Énoncé: Pouvez-vous recopier fidèlement le passage de l'extrait de décision ci-dessous en commençant à « 5. Il résulte » et en terminant à « peuvent qu'être écartés. » ?

4. En second lieu, et contrairement à ce que soutient la société Marco Polo, il ne résulte pas des dispositions de l'article 24 de la loi du 12 avril 2000 pas plus que de celles de l'article L. 3332-15 du code de la santé publique, que l'autorité administrative était tenue, de sa propre initiative, de lui communiquer préalablement à la décision litigieuse l'ensemble des pièces de la procédure, et notamment le procès-verbal de police rédigé à l'issue du contrôle sur place du 19 mars 2014. En tout état de cause, il ne ressort pas des pièces du dossier qu'une demande explicite de communication du dossier, et notamment du procès-verbal, a été formulée par la société auprès de l'administration, notamment à l'occasion de son courrier en date du 28 avril 2014 dans lequel la société se borne à déplorer n'avoir " pu avoir accès à son dossier de manière à répondre complètement aux reproches qui lui sont faits ". En conséquence, la société Marco Polo n'est pas fondée à soutenir que c'est à tort que le moyen tiré de l'absence de communication des pièces du dossier préalablement à l'intervention de l'arrêté attaqué, a été écarté par les premiers juges, lesquels ont suffisamment répondu au moyen.

5. Il résulte de ce qui précède que les moyens tirés de la méconnaissance du principe du contradictoire et des droits de la défense ne peuvent qu'être écartés.

Données sources:
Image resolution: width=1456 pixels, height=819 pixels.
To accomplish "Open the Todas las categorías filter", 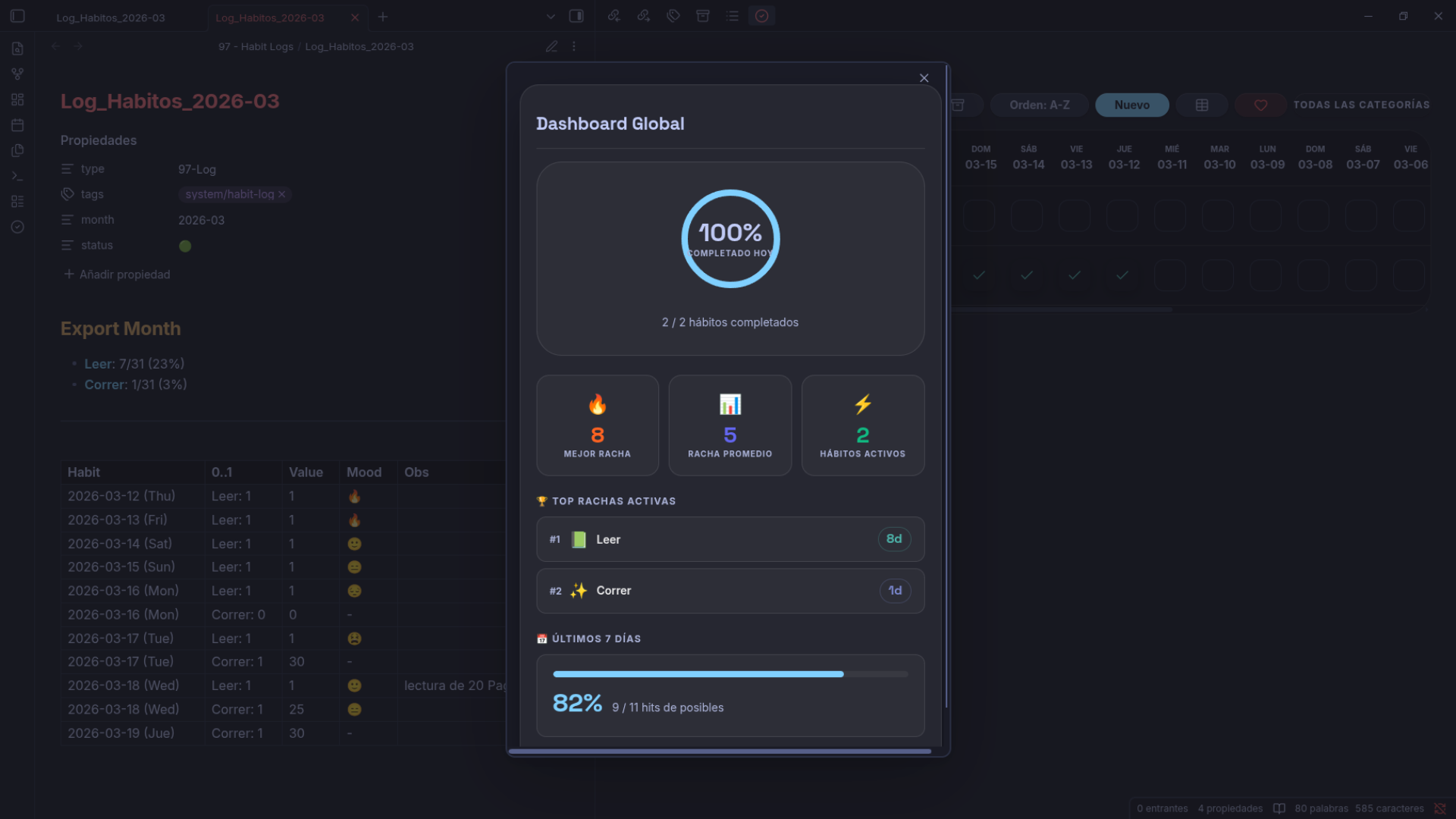I will coord(1361,105).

Réponse:
5. Il résulte de ce qui précède que les moyens tirés de la méconnaissance du principe du contradictoire et des droits de la défense ne peuvent qu'être écartés.